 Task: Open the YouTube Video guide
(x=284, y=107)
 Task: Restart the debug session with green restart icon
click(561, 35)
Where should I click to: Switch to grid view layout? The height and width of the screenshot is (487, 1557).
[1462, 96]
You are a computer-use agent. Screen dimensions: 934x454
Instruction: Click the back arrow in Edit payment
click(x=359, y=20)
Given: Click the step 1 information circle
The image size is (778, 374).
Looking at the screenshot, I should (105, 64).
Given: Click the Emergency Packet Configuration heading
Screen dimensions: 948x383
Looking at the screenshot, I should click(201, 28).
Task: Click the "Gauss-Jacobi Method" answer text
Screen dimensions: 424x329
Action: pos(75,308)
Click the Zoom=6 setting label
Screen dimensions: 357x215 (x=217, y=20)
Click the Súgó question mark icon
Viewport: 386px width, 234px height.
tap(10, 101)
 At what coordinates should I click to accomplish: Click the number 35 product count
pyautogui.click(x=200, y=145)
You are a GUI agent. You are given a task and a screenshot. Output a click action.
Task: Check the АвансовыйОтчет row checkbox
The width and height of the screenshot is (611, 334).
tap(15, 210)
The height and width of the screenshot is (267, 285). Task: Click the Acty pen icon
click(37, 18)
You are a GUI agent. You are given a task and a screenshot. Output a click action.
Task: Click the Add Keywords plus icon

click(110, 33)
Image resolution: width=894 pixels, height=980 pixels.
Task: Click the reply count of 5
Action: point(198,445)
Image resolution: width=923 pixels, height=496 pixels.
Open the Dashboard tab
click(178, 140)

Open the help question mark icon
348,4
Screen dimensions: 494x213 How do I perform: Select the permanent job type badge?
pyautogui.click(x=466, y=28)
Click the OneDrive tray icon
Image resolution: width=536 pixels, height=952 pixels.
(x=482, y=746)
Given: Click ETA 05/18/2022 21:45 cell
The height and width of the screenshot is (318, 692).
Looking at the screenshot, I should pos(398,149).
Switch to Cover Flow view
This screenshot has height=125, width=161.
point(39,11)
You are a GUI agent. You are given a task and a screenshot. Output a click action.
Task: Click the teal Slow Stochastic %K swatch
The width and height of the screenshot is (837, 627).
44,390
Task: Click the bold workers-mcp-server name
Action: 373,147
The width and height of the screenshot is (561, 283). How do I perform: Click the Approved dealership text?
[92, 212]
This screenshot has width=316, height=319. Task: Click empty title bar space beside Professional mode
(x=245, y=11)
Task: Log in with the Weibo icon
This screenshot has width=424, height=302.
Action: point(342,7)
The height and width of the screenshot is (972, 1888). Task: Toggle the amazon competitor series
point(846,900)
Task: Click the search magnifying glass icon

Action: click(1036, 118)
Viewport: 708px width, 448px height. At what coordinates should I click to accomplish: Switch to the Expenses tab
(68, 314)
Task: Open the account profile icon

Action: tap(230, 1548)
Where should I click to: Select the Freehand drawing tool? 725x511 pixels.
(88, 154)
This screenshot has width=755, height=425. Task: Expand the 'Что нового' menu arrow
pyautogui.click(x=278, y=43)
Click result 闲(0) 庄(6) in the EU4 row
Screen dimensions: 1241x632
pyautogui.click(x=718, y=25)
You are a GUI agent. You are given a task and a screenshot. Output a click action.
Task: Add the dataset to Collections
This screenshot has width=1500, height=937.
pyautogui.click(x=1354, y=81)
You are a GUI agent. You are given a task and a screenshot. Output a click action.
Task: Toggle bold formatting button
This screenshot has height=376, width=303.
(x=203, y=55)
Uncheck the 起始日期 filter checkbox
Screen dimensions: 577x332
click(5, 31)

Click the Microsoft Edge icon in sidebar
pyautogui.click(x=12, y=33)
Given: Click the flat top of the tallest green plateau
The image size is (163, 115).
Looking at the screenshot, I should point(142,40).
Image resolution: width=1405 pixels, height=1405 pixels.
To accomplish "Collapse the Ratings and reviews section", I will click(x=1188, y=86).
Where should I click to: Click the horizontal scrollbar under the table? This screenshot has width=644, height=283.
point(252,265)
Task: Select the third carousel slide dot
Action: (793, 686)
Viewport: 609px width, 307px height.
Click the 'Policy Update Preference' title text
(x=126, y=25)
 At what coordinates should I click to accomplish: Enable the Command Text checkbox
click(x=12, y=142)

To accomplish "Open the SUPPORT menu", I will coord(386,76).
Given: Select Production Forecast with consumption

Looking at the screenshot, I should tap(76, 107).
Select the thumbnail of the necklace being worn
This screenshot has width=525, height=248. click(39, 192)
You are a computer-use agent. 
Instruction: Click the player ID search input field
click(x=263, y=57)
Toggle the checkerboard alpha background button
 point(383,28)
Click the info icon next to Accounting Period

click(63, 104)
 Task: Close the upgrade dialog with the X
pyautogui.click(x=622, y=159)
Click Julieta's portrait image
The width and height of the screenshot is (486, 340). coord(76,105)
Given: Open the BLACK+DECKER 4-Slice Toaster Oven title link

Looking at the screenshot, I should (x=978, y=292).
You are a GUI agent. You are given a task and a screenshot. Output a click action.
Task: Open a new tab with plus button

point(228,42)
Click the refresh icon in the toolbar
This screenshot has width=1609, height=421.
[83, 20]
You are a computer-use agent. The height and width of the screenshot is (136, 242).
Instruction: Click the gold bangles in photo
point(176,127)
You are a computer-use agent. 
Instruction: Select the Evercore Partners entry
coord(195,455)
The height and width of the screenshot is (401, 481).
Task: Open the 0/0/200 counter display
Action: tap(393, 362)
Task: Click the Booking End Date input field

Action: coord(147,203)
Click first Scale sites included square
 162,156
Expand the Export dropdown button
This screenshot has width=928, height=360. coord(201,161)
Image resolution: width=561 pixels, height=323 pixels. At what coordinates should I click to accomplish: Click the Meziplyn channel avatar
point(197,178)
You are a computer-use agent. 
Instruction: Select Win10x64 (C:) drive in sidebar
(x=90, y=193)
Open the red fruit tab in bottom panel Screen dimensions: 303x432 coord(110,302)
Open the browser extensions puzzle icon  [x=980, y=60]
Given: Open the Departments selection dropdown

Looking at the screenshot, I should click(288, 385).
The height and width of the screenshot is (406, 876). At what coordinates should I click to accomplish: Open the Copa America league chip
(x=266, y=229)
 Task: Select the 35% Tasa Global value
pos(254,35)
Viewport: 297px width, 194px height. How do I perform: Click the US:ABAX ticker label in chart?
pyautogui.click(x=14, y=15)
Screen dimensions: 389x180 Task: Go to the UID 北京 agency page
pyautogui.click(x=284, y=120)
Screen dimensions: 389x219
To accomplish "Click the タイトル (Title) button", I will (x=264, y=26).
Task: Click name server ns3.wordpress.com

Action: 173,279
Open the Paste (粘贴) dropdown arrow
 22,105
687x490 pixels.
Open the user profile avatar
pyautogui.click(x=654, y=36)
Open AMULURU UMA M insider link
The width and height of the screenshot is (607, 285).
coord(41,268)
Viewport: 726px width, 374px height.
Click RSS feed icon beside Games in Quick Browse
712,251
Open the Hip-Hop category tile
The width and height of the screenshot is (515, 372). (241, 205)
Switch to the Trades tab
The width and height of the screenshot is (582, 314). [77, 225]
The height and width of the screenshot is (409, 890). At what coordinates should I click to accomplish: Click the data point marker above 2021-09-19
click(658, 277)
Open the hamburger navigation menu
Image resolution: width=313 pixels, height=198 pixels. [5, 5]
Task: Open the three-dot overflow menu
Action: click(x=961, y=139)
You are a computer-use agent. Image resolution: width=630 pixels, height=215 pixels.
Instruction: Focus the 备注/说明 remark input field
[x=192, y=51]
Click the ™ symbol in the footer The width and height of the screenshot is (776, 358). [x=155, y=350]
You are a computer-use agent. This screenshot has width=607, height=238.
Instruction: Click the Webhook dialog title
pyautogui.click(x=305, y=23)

● ● ●

* **REQUIRED ACTION**
Give back the listing exactly, please, from its first line to the line containing "You are a computer-use agent. Screen", inclusive, and nothing past that line.

* **SOLUTION TO THE EXERCISE**
 Task: Open the YouTube Video guide
(x=284, y=107)
 Task: Restart the debug session with green restart icon
click(561, 35)
Where should I click to: Switch to grid view layout? The height and width of the screenshot is (487, 1557).
[1462, 96]
You are a computer-use agent. Screen dimensions: 934x454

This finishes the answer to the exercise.